I believe a great film is a film that draws you completely in and makes you forget your surroundings. Like a great book it’s able to capture your imagination and make the impossible, possible. The movie The Dictator was not able to do this, but I don’t think it intended to.
Most of Cohen’s characters are exaggerations of real types of people. He uses these characters to try and tackle sensitive issues. Ali G is an uneducated white suburban male who likes to imitate what he believes to be rap culture. Bruno is a flamboyantly gay fashion reporter from Austria and Borat is a Kazakhstani journalist, from the fictional village of Kazakh. The common ground these characters share is their satire. Because they are satirical, their main focus is not to capture your imagination but to force-feed you spoonful’s of reality covered in artificial sugar. The taste of reality is meant to get lost in the artificial sugar, but I feel the artificial sugar still leaves a bad taste in my mouth.

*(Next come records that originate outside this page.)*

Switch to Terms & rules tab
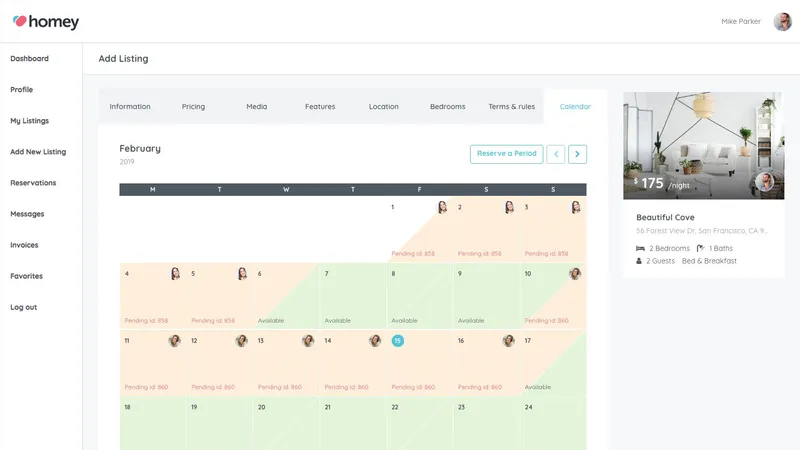 click(x=511, y=107)
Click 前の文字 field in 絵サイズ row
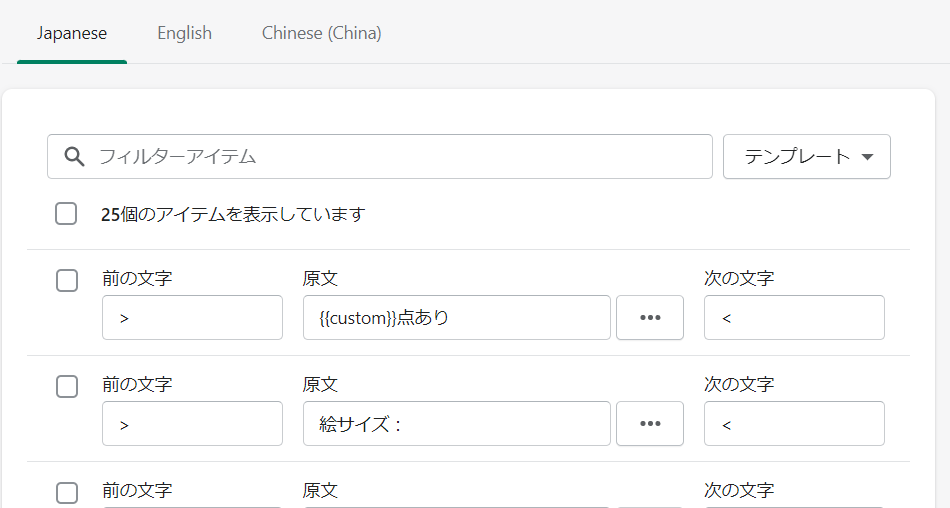Viewport: 950px width, 508px height. [x=192, y=424]
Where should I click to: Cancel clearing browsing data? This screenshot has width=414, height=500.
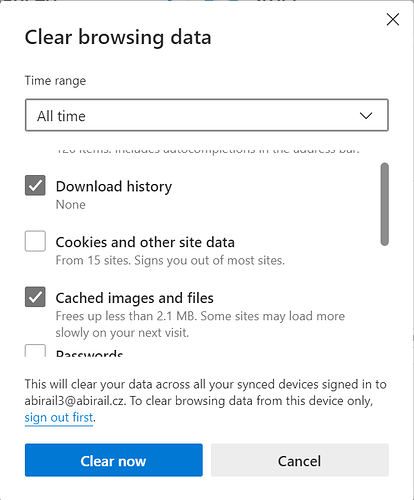coord(300,460)
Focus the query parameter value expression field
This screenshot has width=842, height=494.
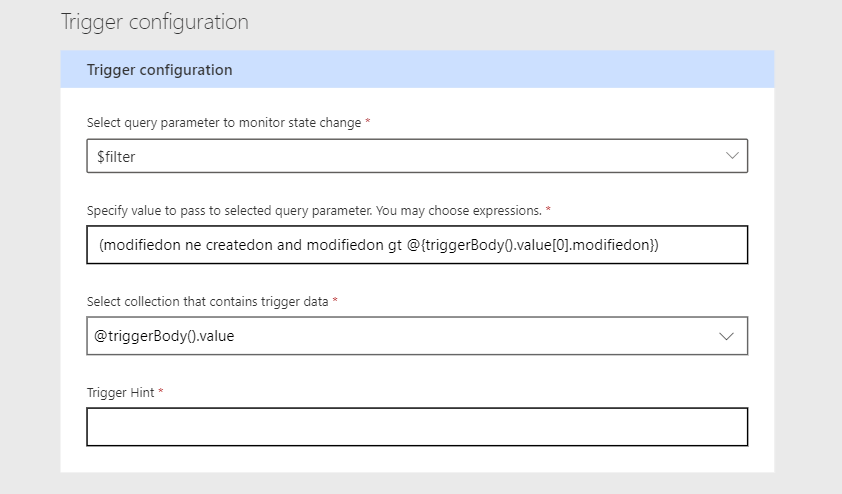(417, 245)
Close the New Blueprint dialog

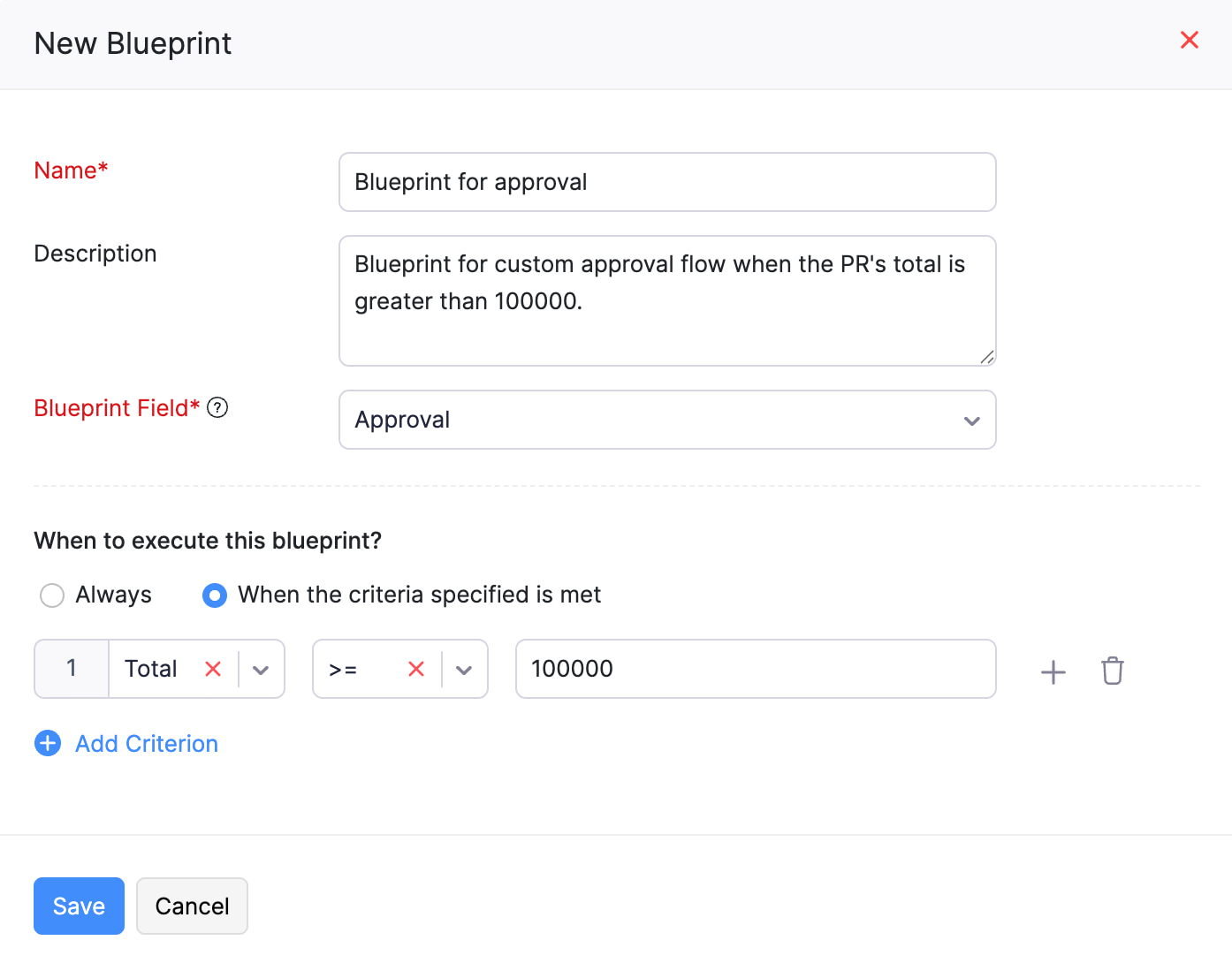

The Dictator is (supposedly) a comedy about a North African ruler, General Admiral Haffaz Aladeen, who refuses to allow democracy in his country. He is summoned to the United Nations to speak with global leaders about the way he runs his country. Instead he never makes it as he is kidnapped and his beard gets cut off and he’s thrown into the streets of New York to fend for himself. Meanwhile, there’s a look-a-like standing in for him at the United Nations. By the end of the movie, Aladeen has fallen in love and accepts democracy. Essentially this movie has all the right components to be a great comedy. It stars Sasha Baron Cohen, who has already made a name for his self with the characters mentioned earlier. I’ve always wondered if Cohen was actually trying to be a comedian, or just using these characters to humiliate and upset people, or to say and do things that would usually be frowned upon.
Regardless of...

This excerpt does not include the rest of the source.